MENTOR/National Mentoring Partnership, an advocacy group, sent a news release to praise these mentoring earmarks, among others in the bill:

• Chamber Education Foundation/Rhode Island Mentoring Partnership, in Warwick, $400,000.

• Delaware Mentoring Council in Newark for Mentoring Initiatives for At-Risk Children and Youth, $750,000.

• Governor’s Prevention Partnership in Hartford, Conn., for the At-Risk Youth Prevention Initiative, $250,000, and the Prevention Initiative for At-Risk Youth, $300,000.

• Mobius, Vt., Mentoring Collaborative, $500,000.

• North Carolina Mentoring Partnership in Raleigh for Mentoring Programs for At-Risk Youth, $400,000, and Mentoring At-Risk Youth, $100,000.

• Virginia Mentoring Partnership in Richmond for Mentoring Programs for At-Risk Youth, $200,000.
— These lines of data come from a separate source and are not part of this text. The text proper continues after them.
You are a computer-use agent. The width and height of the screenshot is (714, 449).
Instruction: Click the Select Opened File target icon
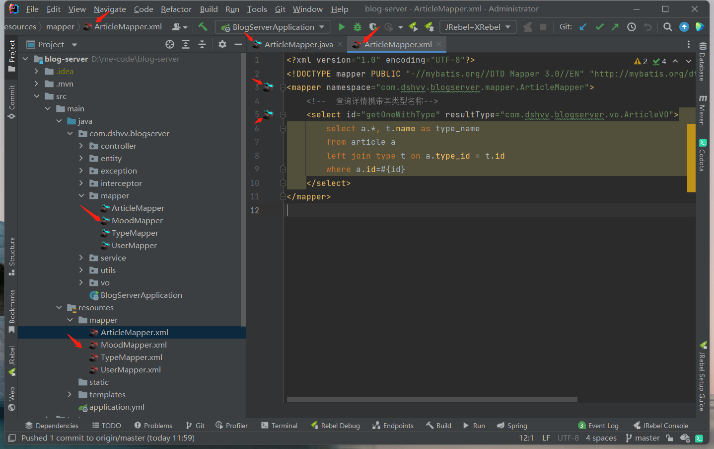click(170, 45)
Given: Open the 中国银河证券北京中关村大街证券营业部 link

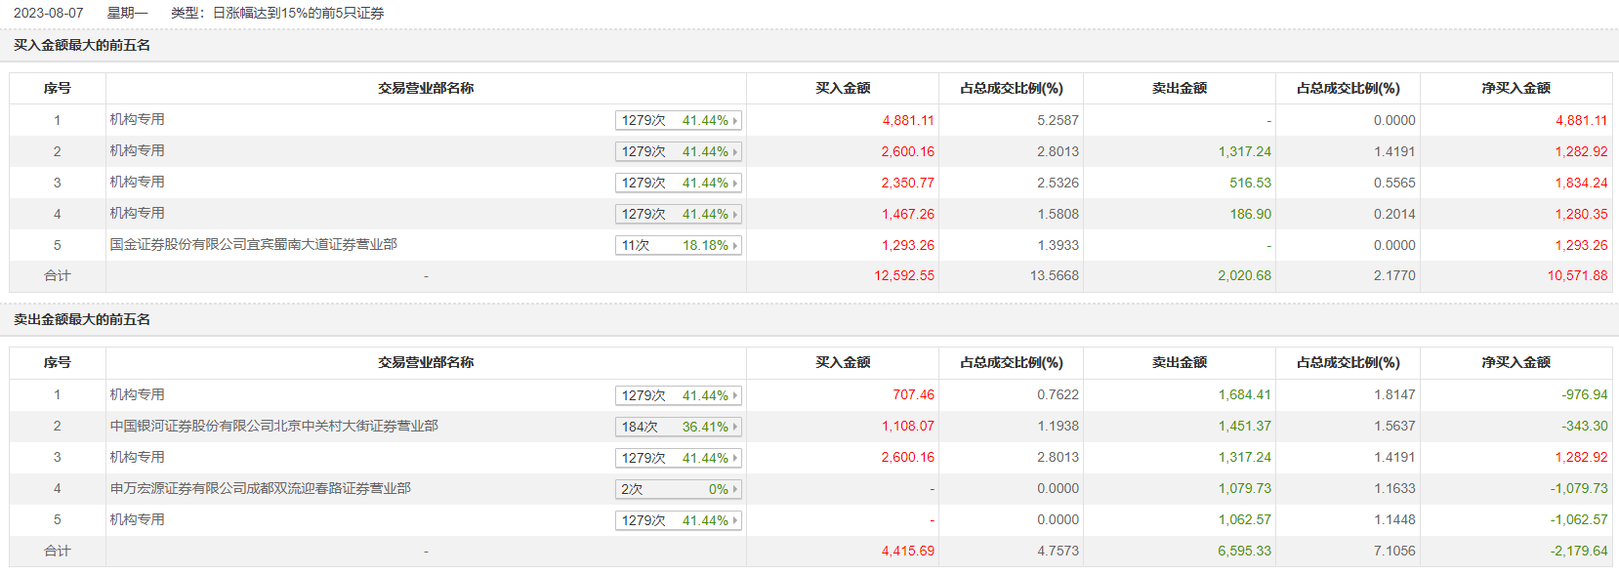Looking at the screenshot, I should (273, 426).
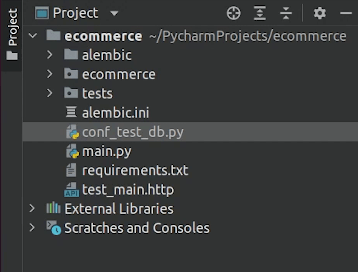Toggle the vertical Project tool window tab
Screen dimensions: 358x272
pos(12,35)
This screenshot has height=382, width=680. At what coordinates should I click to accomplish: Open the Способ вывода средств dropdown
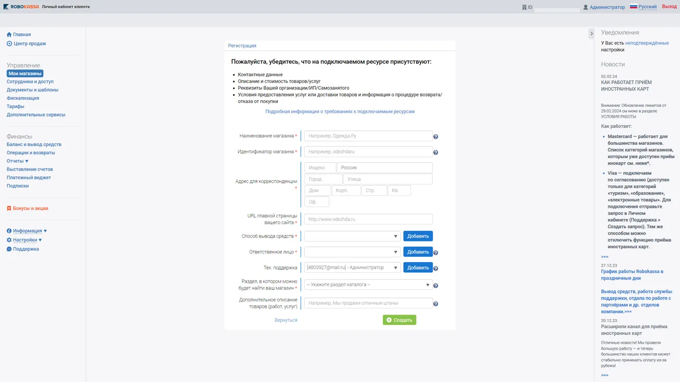tap(352, 236)
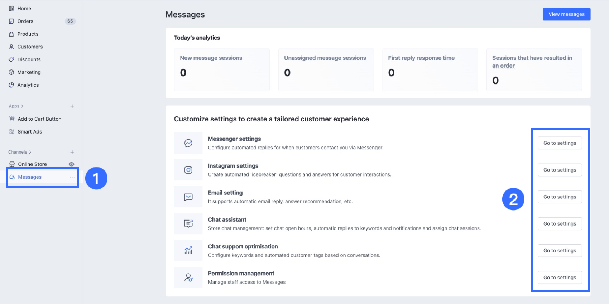Click the Chat assistant icon

tap(188, 224)
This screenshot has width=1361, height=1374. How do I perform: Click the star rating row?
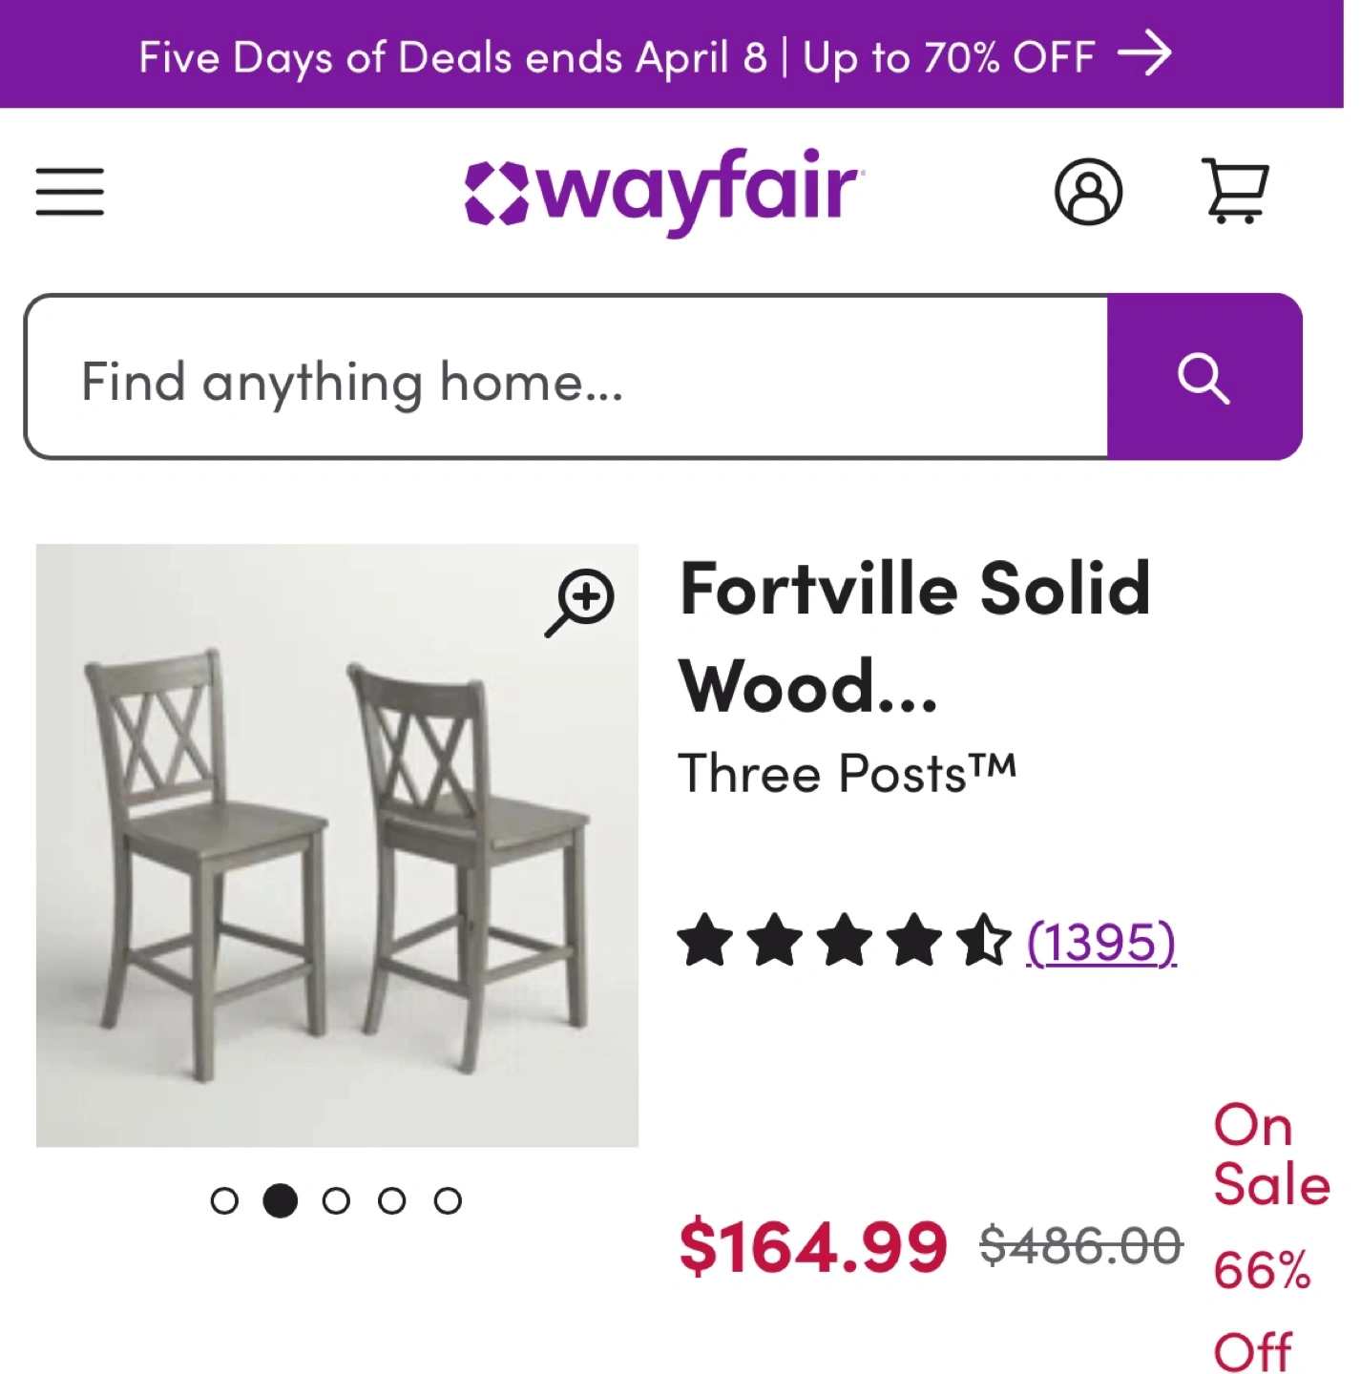(842, 941)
• Washington State Mentors, in Issaquah, for the Mentoring Initiative for At-Risk Youth, $300,000.

The earmarks do not count against the $100 million specifically appropriated for competitive mentoring grants, and other support for mentoring programs may come from different accounts.

OJJDP says in its 2010 proposed program plan that mentoring will be supported in several ways, including funding national organizations to strengthen and expand existing mentoring activities; building capacity of and incorporating research into youth mentoring efforts at all levels of government; and expanding communities’ ability to extend mentoring services to “populations of at-risk youth who are underserved due to location, shortage of mentors, special physical or mental challenges, or other situations identified by the community [as] in need of mentoring services.”

Mentoring services are also emphasized in the Second Chance Act Adult and Juvenile Offender Reentry Demonstration Project, which received $37 million in funding for this year. Another $15 million was appropriated in 2010 for the act’s mentoring and transitional services to assist individuals coming home from jail and prison. Last year, some of the funds for that program were directed to mentor reintegrating youths, according to the Reentry Policy Council, which closely follows the Second Chance Act.

Other federal agencies also received youth mentoring funds, including the U.S. Department of Health and Human Services, whose Mentoring Children of Prisoners program was increased slightly from its 2009 level of $49.3 million to $50 million for this fiscal year.